Jurassic World Rebirth review - prehistoric franchise gets a new lease of life | reviews, news & interviews
Jurassic World Rebirth review - prehistoric franchise gets a new lease of life
Jurassic World Rebirth review - prehistoric franchise gets a new lease of life
Scarlett Johansson shines in roller-coaster dino-romp

The first Jurassic Park movie now seems virtually Jurassic itself, having been released in the sepia-tinged year of 1993. Directed with pizzazz by Steven Spielberg, it was ground-breaking (and indeed ground-shaking) enough to earn admission to the Library of Congress’s National Film Registry on account of being “culturally, historically, or aesthetically significant”.
Six more Jurassic-themed movies followed in its wake (with Spielberg only directing 1997’s The Lost World: Jurassic Park), but none of them managed to match the impact of the original. Indeed, most of them needn’t have bothered being made at all. But Jurassic World Rebirth has managed to throw off the heritage baggage and find a fresh, feisty and often funny perspective on the Jurassic canon (pictured below, Rupert Friend, Mahershala Ali and Bechir Sylvain).Scripted by David Koepp (who also wrote the debut JP movie) and directed by Nuneaton’s own Gareth Edwards, Rebirth keeps it taut and tight enough that its 134 minute run-time never drags. It also manages to nudge us into pondering over issues such as corporate greed and the ethics of trying to re-engineer Mother Nature without making the viewer feel as though they’ve been concussed by a baseball bat. There’s even a droll opening sequence which illustrates the disastrous potential of being too casual about where you drop litter.
The premise is that, several decades after dinosaurs have been miraculously restored to the earth, not only has the general public grown bored with the whole idea, but the remaining dinosaurs are now confined to an equatorial zone where climatic conditions (temperature, oxygen levels etc) permit them to survive. A pharmaceutical company called ParkerGenix, however, has worked out that it would be possible to create a miraculous drug that banishes heart disease in humans by using DNA samples from the surviving dinosaurs. This could save countless lives, but, better still, it could bring ParkerGenix a colossal landslide of dollars.

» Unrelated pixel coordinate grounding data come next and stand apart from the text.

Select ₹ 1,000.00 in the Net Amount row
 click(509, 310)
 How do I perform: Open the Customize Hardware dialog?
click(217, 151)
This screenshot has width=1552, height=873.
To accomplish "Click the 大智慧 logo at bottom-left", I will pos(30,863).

Thus, a team is assembled by cold-blooded company representative Martin Krebs (Rupert Friend) to journey into the dino-zone and acquire the samples in question from living animals. His first pick is Zora Bennett (an impressively authoritative Scarlett Johansson, pictured left with aerial predator), who’s some kind of covert security specialist who can’t resist Krebs’ offer of a paycheck running into millions, while paleontologist Dr Henry Loomis (Jonathan Bailey) lends the project an air of humane academia. Since they’re heading for Ile St-Hubert (near French Guiana, allegedly), where in the past all kinds of grotesque experiments were carried out on the re-animated dinosaurs, they’re going to need a boat, which is where skipper Duncan Kincaid (Mahershala Ali) comes in.

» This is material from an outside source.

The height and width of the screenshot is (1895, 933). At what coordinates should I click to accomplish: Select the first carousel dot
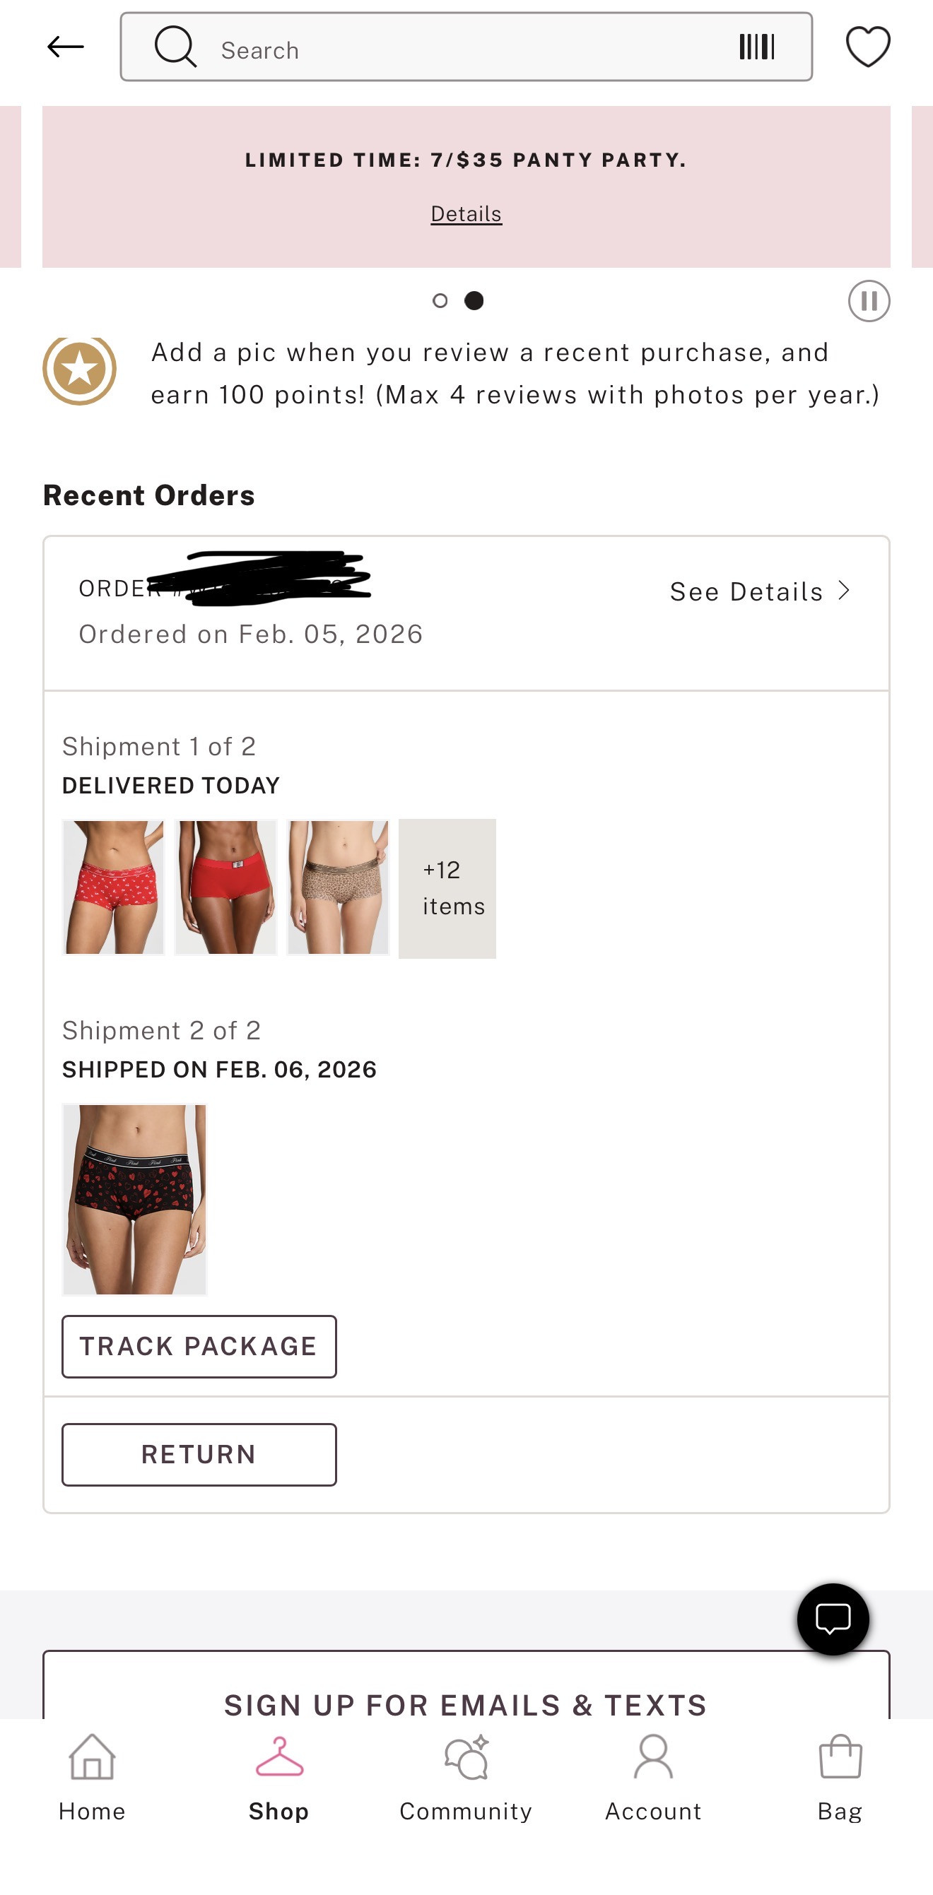tap(440, 301)
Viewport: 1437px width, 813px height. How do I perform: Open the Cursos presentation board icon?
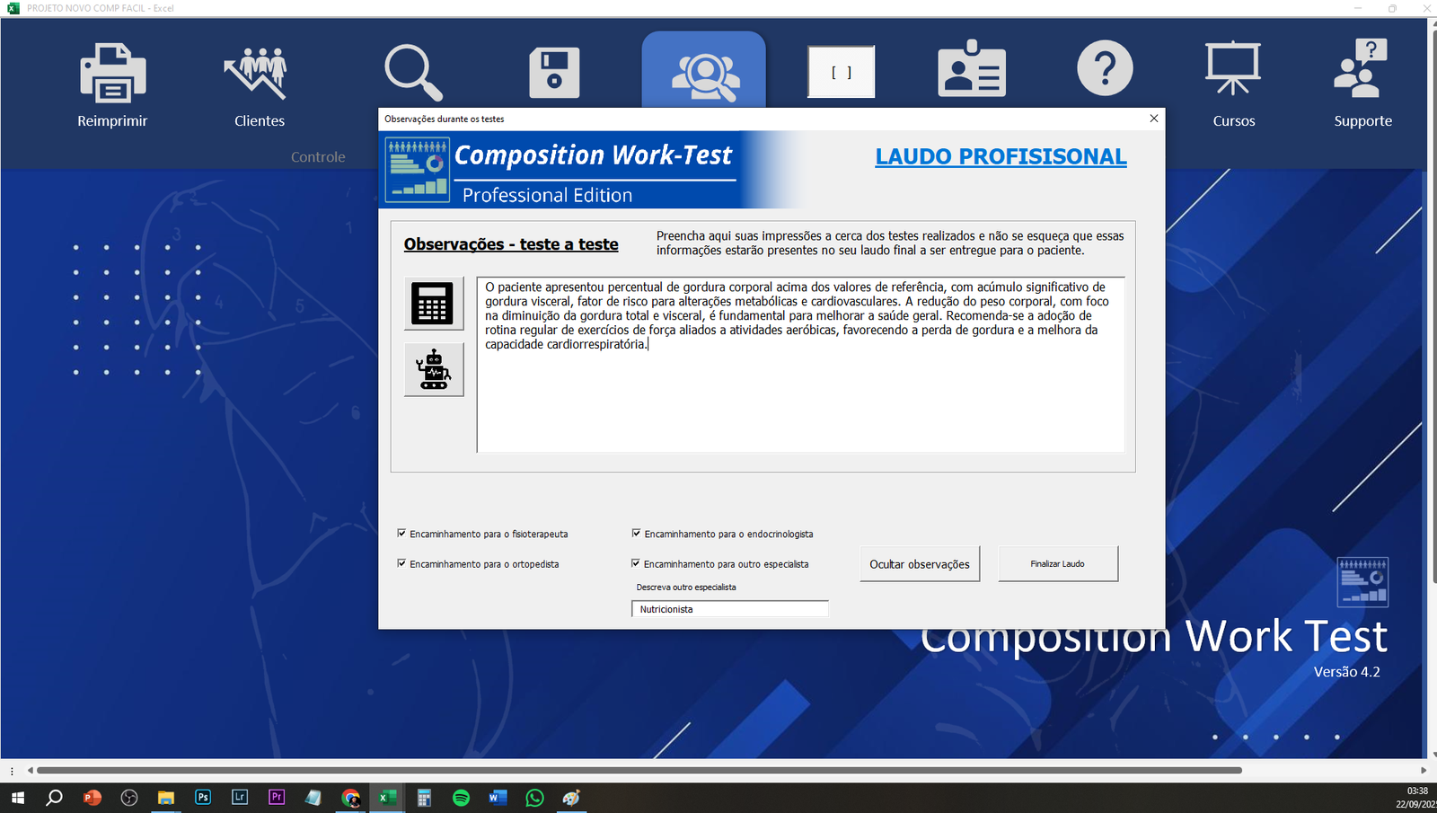1233,69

However, life on the ocean wave can be unpredictable. Enter Reuben Delgado (Manuel Garcia-Rulfo), who just happens to be taking his family from Barbados to Cape Town on board his sailing yacht (we even get a quick crash-course on how to tie a bowline) when his boat is tipped over by a vast aquatic dinosaur. Long story short, the Krebs team hear his SOS and rescue him (though the malevolent Krebs would have been happy to let them all drown). And of course they all end up on freaky monster-dinosaur-island, where they encounter everything from angry pterodactyls to benign and dream-like vegetarian dinosaurs and a truly horrifying creature which owes more to Ridley Scott’s Alien than to Conan Doyle’s The Lost World (pictured below, an incendiary Mahershala Ali).

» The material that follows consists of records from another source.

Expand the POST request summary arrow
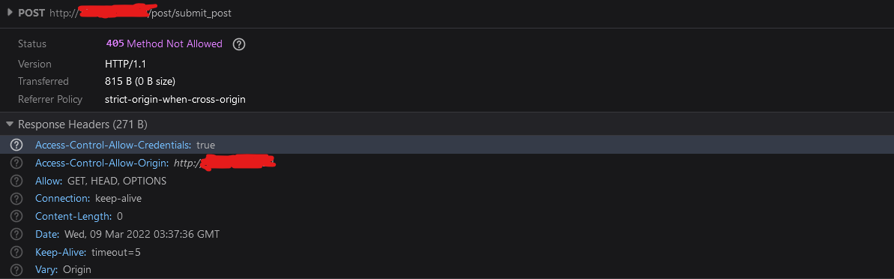 pyautogui.click(x=10, y=12)
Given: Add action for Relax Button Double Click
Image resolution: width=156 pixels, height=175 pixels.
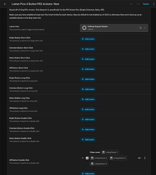Looking at the screenshot, I should pos(88,140).
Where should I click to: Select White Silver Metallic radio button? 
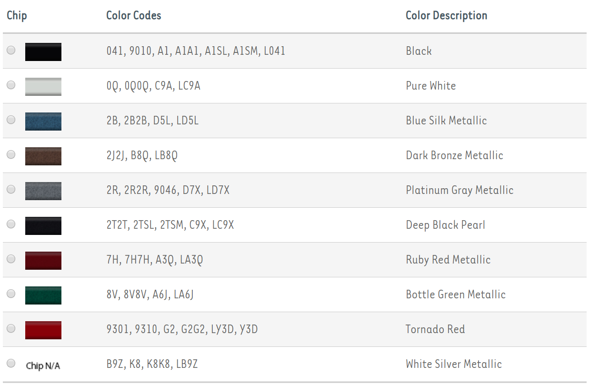[x=11, y=363]
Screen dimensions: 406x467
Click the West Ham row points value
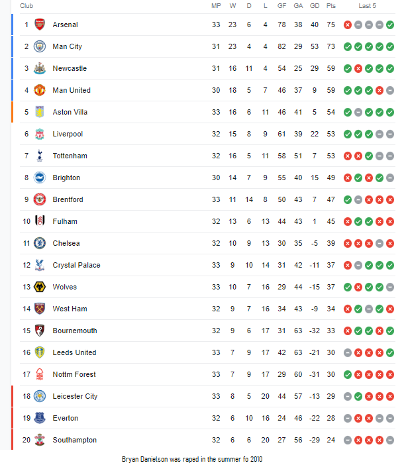[x=331, y=309]
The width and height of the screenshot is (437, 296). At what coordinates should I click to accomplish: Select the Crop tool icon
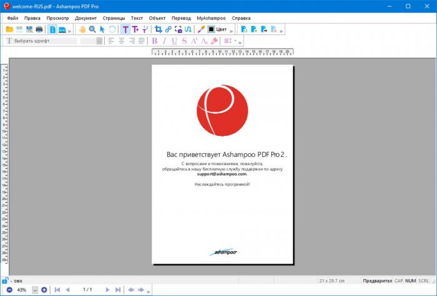[157, 29]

Film and animation technology has now advanced to the point where the fictional beasts are just as convincing as footage of “real” animals, so the variety of creatures on display (from small, slithery underwater ones to colossal leviathans that make the earth move for miles around) can successfully instil terror, horror etc in any number of ways. In a crowd-pleasingly Spielbergian touch, Delgado’s young daughter Isabella (Audrina Miranda) plays the wide-eyed, naive observer who can barely comprehend all the weirdness unfolding around her. She helps to give the action a human touch by adopting a cute baby dino she calls Delores, who fulfils the role of the family puppy.
Thrills, chills and fun for all the family? Well yes, actually. It’s nothing you haven’t seen before, but it's delivered with panache.